The Obama Administration, which has pursued more cases involving leaks from the government to the press than all other administrations combined, has been acting in this fashion since 2009, well before the current AP scandal. A case in point is the case of Stephen Jin-Woo Kim, who was a State Department arms expert with security clearance, and his leaks to James Rosen of Fox News.

Rosen wrote on his blog that U.S. intelligence officials felt that North Korea would respond to United Nations sanctions with more nuclear tests. That information was apparently given him by Kim.

Even though it has not been proven to this day that it’s illegal for a reporter to solicit information, because of the First Amendment’s protection of the press, the Obama Administration went to work. The Justice Department not only grabbed Rosen’s telephone records, they used security badge access records to track the Rosen’s visits to the State Department, traced the timing of his calls with Kim, and obtained a search warrant for Rosen’s e-mails.

The Justice Department has claimed in both the AP and Kim cases that it had obeyed “all applicable laws, regulations, and longstanding Department of Justice policies intended to safeguard the First Amendment interests of the press in reporting the news and the public in receiving it.”

First Amendment lawyer Charles Tobin said, “Search warrants like these have a severe chilling effect on the free flow of important information to the public.
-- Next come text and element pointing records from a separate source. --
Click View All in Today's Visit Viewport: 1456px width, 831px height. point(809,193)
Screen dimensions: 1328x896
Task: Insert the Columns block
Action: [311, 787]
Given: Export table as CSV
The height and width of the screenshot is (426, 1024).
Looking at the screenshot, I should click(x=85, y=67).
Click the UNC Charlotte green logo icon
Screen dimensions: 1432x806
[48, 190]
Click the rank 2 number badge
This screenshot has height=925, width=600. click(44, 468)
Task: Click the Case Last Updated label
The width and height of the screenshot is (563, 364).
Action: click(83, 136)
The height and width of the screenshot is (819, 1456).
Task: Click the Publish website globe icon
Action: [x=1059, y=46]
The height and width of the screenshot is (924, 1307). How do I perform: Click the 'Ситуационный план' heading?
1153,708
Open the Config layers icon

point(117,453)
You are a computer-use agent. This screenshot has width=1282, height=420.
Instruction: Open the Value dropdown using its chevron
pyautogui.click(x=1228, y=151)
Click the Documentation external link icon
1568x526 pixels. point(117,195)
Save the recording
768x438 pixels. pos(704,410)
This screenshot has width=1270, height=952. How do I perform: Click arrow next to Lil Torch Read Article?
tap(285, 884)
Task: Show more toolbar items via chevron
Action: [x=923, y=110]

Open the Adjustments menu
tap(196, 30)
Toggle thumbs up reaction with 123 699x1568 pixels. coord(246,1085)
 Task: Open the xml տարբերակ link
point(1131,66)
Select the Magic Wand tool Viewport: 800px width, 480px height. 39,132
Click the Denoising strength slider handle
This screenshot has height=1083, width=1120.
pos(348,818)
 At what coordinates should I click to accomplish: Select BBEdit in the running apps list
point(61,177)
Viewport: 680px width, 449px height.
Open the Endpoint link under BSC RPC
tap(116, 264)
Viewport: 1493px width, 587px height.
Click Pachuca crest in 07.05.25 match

That’s a very dangerous road to go down.” Attorney Abbe Lowell, who is defending Kim, asserted,  “The latest events show an expansion of this law enforcement technique. Individual reporters or small time periods have turned into 20 [telephone] lines and months of records with no obvious attempt to be targeted or narrow.”

FBI agent Reginald Reyes wrote in an affidavit that Rosen had broken the law “at the very least, either as an aider, abettor and/or co-conspirator.” But that statement may well conflict with First Amendment rights.